Information provided —
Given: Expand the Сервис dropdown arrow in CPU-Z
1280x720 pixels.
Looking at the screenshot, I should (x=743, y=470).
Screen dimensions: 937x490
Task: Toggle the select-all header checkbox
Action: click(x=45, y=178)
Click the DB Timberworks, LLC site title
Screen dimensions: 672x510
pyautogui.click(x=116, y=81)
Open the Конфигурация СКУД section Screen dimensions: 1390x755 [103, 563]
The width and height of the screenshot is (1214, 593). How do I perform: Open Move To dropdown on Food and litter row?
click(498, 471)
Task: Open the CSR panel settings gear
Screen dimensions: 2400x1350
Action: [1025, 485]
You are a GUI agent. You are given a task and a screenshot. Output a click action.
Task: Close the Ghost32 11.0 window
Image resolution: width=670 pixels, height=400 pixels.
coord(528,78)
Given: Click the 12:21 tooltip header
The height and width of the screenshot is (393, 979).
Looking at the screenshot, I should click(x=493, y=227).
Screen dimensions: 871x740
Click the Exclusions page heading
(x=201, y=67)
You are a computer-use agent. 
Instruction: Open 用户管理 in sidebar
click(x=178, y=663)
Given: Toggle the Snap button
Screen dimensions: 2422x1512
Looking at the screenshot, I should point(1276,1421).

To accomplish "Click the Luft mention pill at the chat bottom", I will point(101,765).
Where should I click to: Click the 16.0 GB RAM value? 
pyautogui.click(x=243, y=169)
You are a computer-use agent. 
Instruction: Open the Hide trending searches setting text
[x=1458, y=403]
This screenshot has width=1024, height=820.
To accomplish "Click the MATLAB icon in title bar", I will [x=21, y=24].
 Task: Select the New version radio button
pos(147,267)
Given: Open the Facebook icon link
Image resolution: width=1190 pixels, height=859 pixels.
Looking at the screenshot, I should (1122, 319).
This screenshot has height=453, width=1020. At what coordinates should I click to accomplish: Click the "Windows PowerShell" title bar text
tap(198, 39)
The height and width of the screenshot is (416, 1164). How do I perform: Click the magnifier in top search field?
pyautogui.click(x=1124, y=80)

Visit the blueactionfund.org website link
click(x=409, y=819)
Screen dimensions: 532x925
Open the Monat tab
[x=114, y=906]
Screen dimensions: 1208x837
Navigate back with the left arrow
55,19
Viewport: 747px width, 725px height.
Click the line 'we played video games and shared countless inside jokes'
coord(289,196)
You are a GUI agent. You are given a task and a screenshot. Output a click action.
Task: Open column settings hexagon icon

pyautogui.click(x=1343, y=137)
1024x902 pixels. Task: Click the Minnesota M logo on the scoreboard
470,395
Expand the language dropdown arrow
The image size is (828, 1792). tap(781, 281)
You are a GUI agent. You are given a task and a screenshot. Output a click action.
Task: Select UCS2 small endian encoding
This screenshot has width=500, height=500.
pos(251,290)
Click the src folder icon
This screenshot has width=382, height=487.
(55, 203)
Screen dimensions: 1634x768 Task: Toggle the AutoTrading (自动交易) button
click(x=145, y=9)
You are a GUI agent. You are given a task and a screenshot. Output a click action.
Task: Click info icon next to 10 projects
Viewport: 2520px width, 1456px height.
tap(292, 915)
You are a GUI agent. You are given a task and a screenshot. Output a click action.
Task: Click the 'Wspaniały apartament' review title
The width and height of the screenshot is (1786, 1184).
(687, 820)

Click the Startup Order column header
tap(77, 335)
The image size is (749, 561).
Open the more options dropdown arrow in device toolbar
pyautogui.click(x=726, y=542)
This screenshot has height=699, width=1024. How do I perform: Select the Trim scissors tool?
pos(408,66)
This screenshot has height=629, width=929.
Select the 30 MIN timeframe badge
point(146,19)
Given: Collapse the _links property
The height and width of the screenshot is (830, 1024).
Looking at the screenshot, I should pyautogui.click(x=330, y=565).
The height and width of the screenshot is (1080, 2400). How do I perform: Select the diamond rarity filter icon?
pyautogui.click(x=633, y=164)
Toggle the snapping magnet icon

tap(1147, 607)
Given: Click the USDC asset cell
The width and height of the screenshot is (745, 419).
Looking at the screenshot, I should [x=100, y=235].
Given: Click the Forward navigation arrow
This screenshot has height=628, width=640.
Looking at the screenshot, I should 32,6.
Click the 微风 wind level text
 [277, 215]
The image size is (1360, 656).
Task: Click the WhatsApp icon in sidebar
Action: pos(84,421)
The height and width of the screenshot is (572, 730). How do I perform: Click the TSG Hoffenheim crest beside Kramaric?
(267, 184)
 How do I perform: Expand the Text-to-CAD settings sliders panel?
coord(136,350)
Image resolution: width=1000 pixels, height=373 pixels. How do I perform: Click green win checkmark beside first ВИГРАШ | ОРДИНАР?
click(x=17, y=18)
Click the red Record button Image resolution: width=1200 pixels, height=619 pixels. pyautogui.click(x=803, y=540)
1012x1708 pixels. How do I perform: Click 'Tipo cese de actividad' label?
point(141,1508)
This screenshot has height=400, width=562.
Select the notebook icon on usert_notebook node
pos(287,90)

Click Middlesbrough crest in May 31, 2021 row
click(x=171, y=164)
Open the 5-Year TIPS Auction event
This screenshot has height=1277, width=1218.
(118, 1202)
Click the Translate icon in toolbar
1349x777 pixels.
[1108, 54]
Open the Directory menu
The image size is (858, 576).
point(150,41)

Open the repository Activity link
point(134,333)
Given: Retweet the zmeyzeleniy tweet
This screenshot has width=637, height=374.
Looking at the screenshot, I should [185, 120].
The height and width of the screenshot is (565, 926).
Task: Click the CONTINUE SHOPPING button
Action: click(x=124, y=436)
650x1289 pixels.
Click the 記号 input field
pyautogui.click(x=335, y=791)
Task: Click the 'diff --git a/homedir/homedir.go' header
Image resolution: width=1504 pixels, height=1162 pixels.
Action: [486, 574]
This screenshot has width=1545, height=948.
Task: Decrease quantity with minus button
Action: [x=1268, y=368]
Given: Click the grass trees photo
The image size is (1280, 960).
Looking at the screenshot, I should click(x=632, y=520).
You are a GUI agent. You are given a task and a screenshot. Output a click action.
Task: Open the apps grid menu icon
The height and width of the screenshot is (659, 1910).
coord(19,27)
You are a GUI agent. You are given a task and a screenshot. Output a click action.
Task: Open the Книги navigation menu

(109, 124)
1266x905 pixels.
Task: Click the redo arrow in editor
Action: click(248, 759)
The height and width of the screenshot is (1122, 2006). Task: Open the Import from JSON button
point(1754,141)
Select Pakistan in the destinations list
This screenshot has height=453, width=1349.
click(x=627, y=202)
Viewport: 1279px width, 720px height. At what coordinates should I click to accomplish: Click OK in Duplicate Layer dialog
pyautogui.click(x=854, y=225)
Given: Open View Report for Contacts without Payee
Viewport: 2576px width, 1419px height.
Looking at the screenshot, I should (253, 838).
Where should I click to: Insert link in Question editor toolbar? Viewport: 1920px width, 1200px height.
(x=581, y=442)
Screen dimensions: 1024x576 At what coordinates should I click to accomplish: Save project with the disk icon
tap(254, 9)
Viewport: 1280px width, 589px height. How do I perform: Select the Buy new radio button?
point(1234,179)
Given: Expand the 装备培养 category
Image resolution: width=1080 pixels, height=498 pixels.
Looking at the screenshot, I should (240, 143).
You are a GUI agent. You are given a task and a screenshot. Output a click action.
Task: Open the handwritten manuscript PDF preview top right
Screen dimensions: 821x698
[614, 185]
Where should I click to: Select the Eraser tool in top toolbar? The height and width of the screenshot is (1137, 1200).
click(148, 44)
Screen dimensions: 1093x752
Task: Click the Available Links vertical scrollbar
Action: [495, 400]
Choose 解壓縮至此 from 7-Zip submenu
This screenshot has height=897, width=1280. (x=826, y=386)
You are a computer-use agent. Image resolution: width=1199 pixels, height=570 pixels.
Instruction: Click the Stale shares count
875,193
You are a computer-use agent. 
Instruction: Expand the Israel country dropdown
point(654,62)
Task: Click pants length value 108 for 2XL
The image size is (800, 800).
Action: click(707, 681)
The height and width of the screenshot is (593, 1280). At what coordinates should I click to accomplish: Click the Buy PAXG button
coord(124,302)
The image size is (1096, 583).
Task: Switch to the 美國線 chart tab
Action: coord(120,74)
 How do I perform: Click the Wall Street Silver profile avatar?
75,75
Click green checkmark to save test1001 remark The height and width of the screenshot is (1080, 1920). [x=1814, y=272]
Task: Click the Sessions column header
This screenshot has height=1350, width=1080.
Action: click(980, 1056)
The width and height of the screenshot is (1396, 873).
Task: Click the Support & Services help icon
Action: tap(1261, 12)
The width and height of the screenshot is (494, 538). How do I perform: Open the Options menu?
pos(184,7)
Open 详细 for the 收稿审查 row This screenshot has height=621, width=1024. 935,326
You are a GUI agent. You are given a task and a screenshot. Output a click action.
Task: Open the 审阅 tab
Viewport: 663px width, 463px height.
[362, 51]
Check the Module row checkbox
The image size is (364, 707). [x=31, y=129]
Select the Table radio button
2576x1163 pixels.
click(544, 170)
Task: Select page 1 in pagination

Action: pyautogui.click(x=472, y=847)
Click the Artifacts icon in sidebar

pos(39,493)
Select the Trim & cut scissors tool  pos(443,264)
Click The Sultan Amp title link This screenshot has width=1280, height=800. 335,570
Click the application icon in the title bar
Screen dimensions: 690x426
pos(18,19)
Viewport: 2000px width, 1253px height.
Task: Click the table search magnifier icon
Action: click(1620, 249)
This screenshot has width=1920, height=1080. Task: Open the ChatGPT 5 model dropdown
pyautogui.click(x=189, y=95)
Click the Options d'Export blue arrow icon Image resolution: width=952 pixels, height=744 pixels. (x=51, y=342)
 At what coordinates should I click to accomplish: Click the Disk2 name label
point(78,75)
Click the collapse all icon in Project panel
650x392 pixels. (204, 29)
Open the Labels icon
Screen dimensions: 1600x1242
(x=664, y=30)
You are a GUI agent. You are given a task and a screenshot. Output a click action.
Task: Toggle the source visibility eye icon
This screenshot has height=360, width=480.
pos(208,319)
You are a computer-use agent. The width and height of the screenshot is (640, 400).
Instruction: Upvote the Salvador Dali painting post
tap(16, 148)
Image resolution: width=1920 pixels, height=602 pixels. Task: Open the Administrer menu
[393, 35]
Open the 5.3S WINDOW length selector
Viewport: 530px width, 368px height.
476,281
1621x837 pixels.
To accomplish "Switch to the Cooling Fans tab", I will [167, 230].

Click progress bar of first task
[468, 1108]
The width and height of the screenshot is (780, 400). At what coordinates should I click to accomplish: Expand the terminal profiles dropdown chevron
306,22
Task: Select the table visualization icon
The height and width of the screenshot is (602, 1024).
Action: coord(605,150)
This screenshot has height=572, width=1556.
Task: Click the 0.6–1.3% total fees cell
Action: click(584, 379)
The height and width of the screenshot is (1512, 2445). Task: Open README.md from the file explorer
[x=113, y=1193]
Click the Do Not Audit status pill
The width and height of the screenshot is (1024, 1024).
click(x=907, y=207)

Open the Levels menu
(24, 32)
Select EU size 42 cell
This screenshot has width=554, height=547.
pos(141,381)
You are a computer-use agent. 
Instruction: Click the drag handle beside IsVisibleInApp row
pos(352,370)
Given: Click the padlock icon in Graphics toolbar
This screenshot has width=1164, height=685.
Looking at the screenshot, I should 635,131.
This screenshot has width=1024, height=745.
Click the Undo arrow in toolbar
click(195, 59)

What you have to do — Please begin at the line that has "Open the Directory menu" and stop after the line that has "pyautogui.click(x=335, y=791)". Write those lines out again with "repository" swapped for "project", leaving everything else unchanged.

Response to this task —
Open the Directory menu
The image size is (858, 576).
point(150,41)

Open the project Activity link
point(134,333)
Given: Retweet the zmeyzeleniy tweet
This screenshot has width=637, height=374.
Looking at the screenshot, I should [185, 120].
The height and width of the screenshot is (565, 926).
Task: Click the CONTINUE SHOPPING button
Action: click(x=124, y=436)
650x1289 pixels.
Click the 記号 input field
pyautogui.click(x=335, y=791)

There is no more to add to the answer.